The one important feature of the chatUIMaker for the other components of the program is the chatUI object constructed at the end of the chatUIMaker. This object gives outside objects (notably the chatController object) access to the widgets which it must manipulate (for example by enabling and disabling the buttons, and putting new messages into the chatTextArea).

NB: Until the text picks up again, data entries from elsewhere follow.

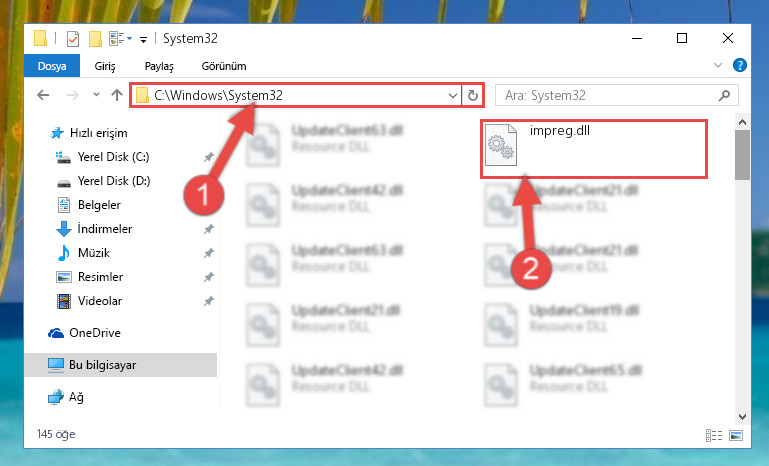Toggle the pin next to Müzik
Screen dimensions: 769x466
point(208,253)
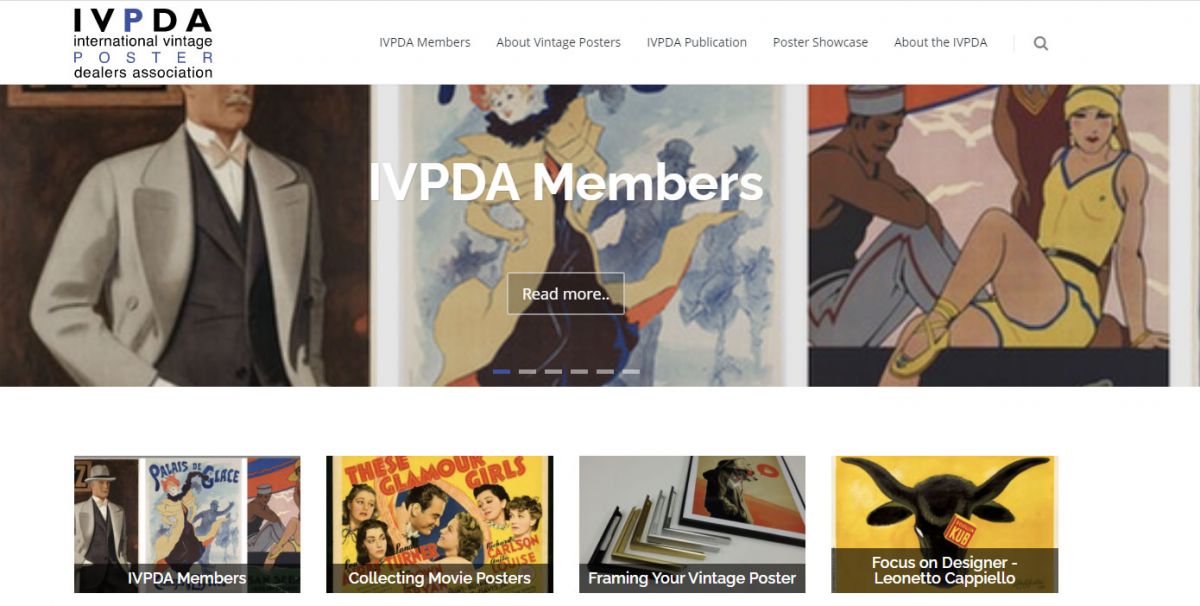Screen dimensions: 1200x606
Task: Open the Collecting Movie Posters thumbnail
Action: 439,524
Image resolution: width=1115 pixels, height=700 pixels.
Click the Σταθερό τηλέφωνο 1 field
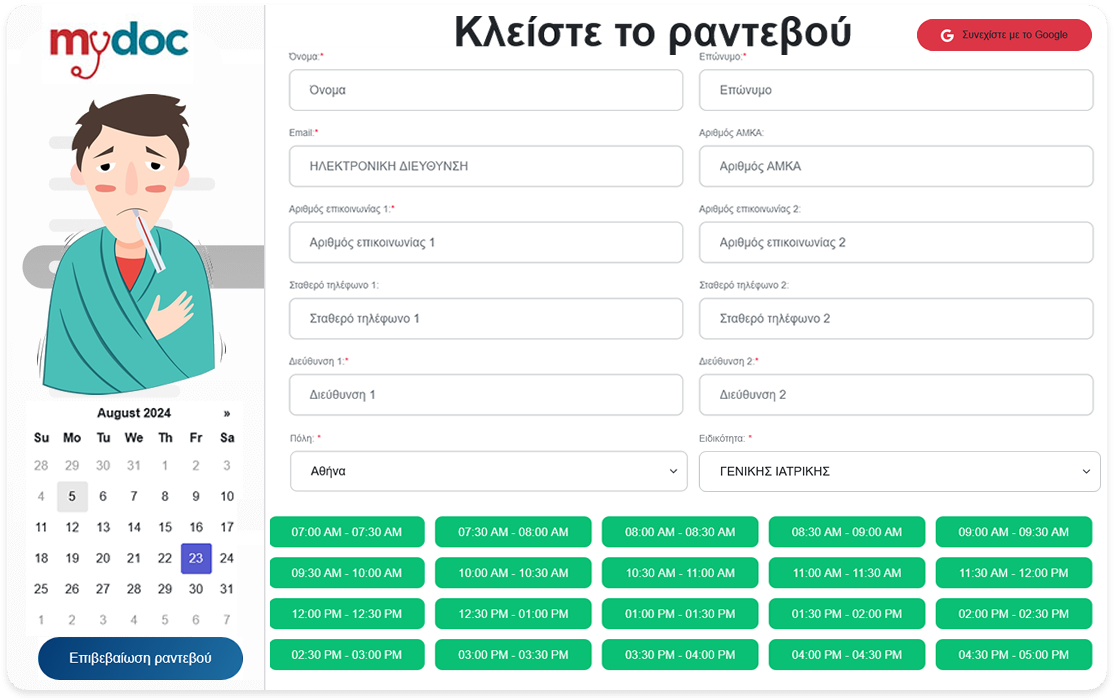(x=486, y=319)
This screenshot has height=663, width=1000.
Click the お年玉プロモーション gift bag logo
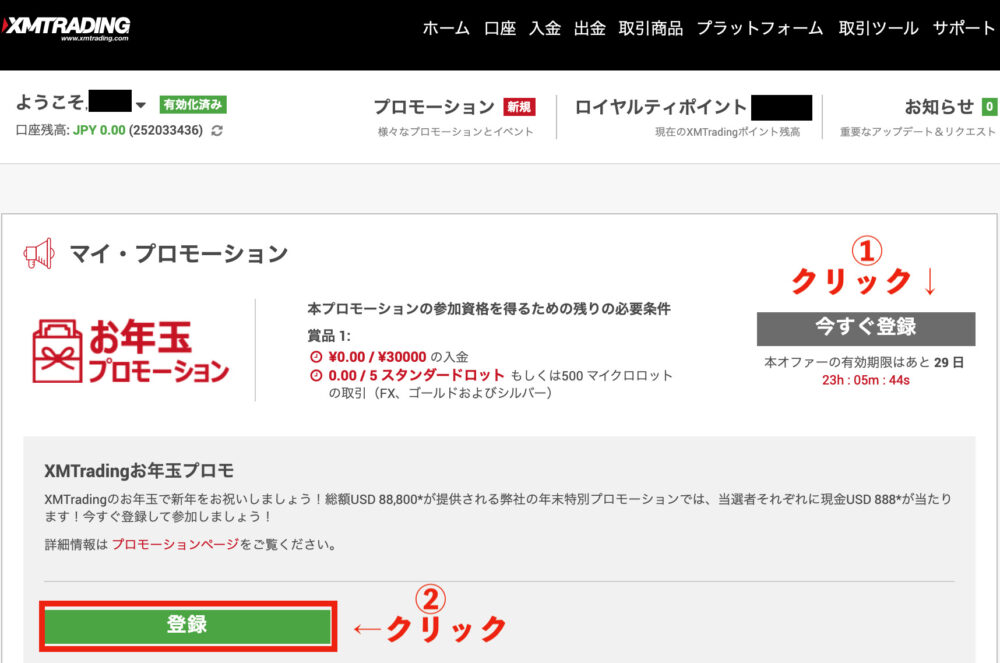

The chatUIMaker must receive a chatController so that the Listeners can send appropriate messages to the chatController when the user interacts with the window; this requirement for the chatUI to have a reference to the chatController imposes interesting design considerations on the chatControllerMaker, as described in the preface to the chatControllerMaker following the chatUIMaker source:


define chatUIMaker new(chatController) {

    # Lay out the chat window, create its components

    define chatWin := swing("JFrame") new("Secure EChat")

    define chatPane := chatWin.contentPane

    define border := swing("BoxLayout") new(chatPane,1)

    chatPane.layout := border

    traceln("p1 ui made");

    define windowListener {

	to windowClosing(event) {

	    chatController leave

	    traceln("trying to exit")

	    interp continueAtTop

	}

	match _ {}

    }

    chatWin addWindowListener(windowListener)

    traceln("p2 ui made");

    

    # adds a button to the chatPane that calls the chatController

    define addButton(labelText, verb) {

	define button := swing("JButton") new(labelText)

	set1LineComponentParameters(button)

	addComponent(chatPane, button)

	define buttonListener {

	    to actionPerformed(event) {

		E call(chatController, verb, [])

	    }

	}

	button addActionListener(buttonListener)

	button

    }



    # setNameButton

    define setNameButton := addButton("Set Your Name", "setMyName")

    

    # offerChatButton

    define offerChatButton := addButton("Offer Chat", "offerSelf")

    offerChatButton.enabled := false

    

    # findFriendButton

    define findFriendButton := addButton("Find Friend", "findFriend")

    findFriendButton.enabled := false



    # chatScroller that holds chatTextArea

    define chatScroller := swing("JScrollPane") new

    chatScroller.maximumSize := awt("Dimension") new(2000,1000)

    chatScroller.preferredSize := awt("Dimension") new(250,80)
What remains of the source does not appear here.